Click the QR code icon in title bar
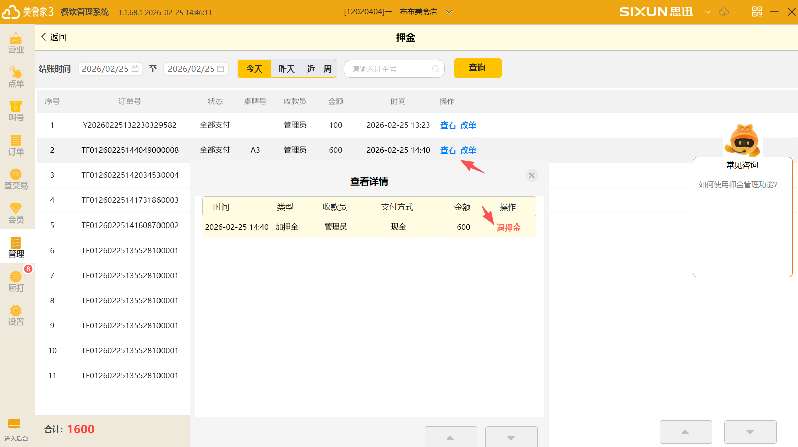 pyautogui.click(x=757, y=12)
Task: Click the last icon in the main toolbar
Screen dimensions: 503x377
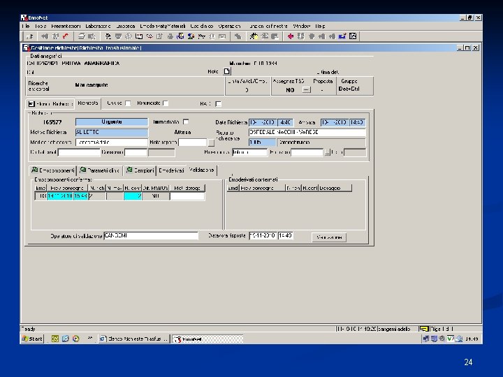Action: (353, 35)
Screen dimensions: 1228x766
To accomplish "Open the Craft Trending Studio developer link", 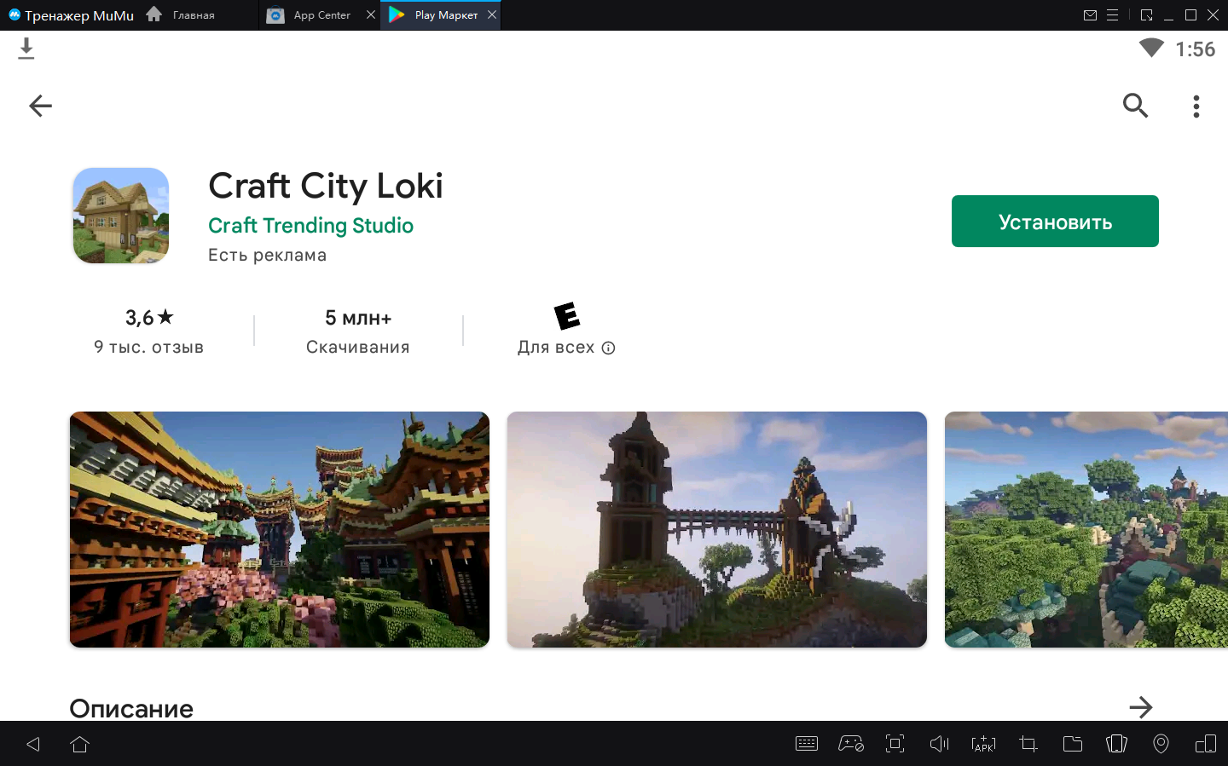I will pos(310,226).
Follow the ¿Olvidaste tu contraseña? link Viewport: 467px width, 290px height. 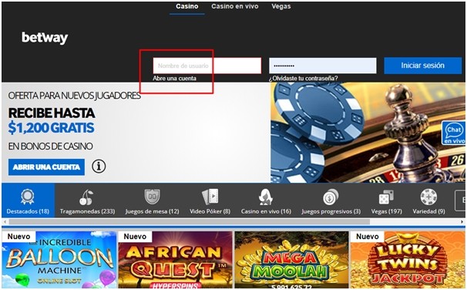pos(303,79)
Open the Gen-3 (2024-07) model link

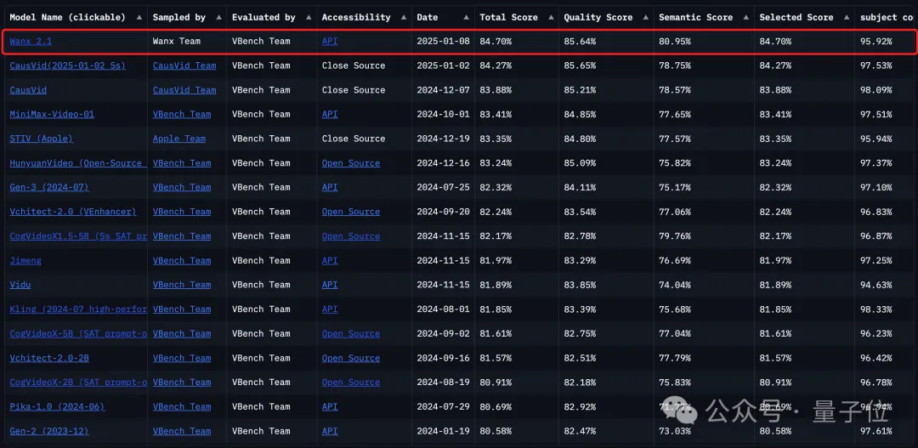coord(49,187)

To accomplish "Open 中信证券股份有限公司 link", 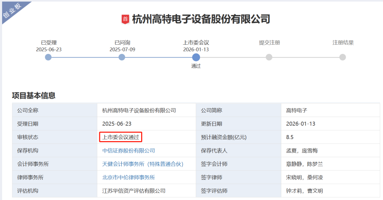I will tap(129, 151).
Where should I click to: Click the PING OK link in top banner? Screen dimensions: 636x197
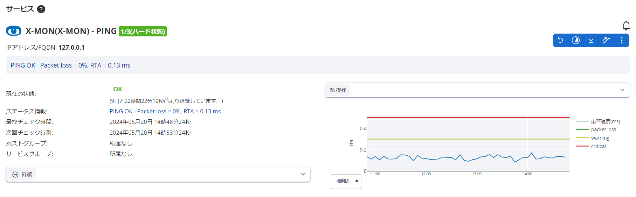coord(70,65)
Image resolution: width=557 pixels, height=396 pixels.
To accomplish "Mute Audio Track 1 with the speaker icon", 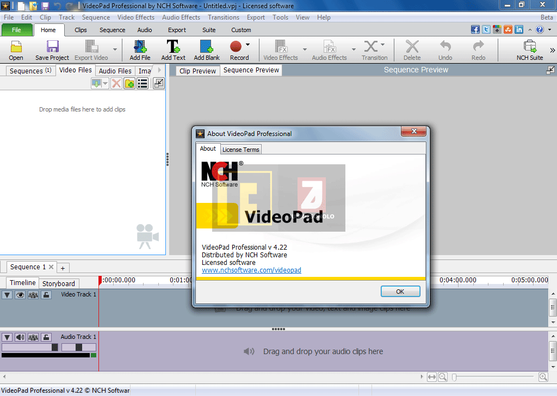I will (20, 336).
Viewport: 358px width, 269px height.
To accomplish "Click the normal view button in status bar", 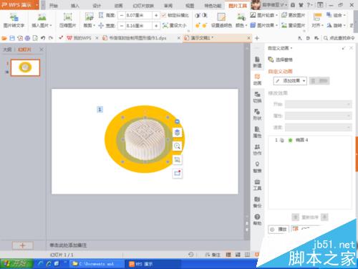I will pyautogui.click(x=228, y=255).
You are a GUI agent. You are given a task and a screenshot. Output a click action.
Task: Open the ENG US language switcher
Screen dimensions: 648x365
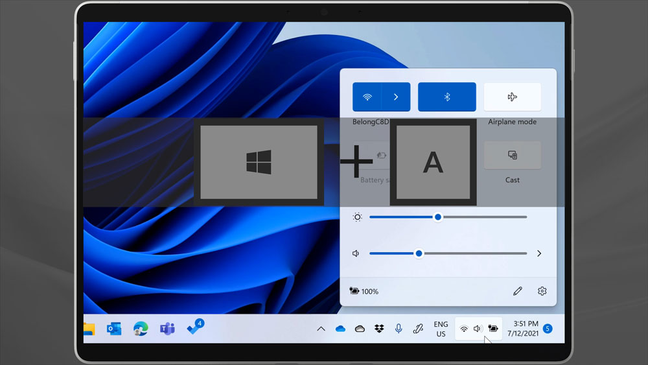(x=441, y=329)
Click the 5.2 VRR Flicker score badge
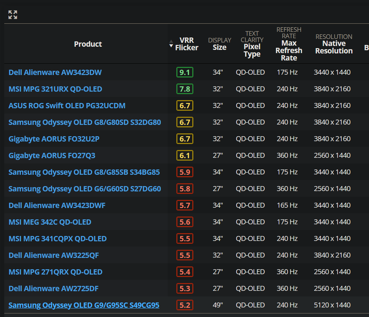The height and width of the screenshot is (317, 369). [x=185, y=305]
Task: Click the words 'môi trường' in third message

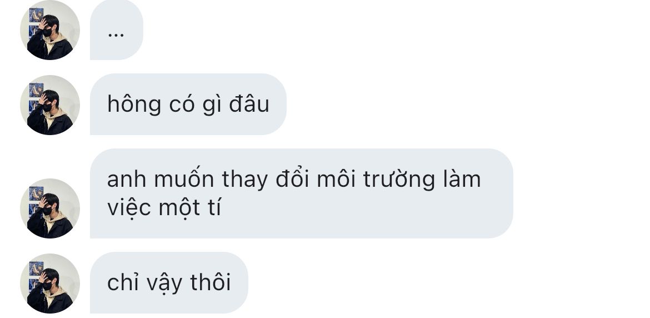Action: click(376, 180)
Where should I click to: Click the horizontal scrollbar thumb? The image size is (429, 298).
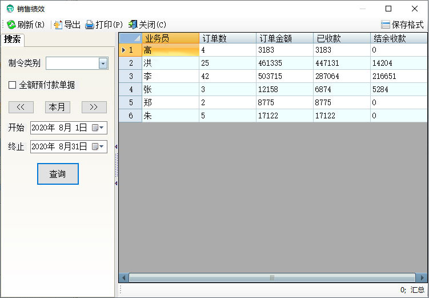(x=272, y=277)
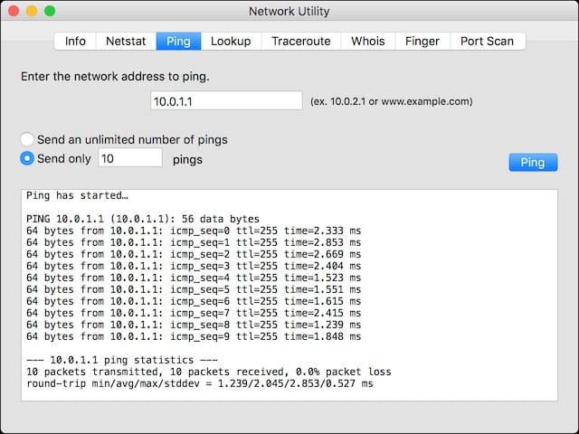Screen dimensions: 579x434
Task: Go to the Lookup tab
Action: point(231,41)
────────────────────────────────────────
Exercise aim: Make an exact copy of the lines of the records from the line containing "Task: Open the ENG US language switcher" through the final line, both ends included, but not of the pictures.

Answer box:
Task: Open the ENG US language switcher
Screen dimensions: 648x365
(x=441, y=329)
Click the 5.2 VRR Flicker score badge
The height and width of the screenshot is (317, 369). [x=185, y=305]
Task: Click the words 'môi trường' in third message

Action: click(376, 180)
Where should I click to: Click the horizontal scrollbar thumb? The image size is (429, 298).
(x=272, y=277)
Screen dimensions: 579x434
Task: Go to the Lookup tab
Action: point(231,41)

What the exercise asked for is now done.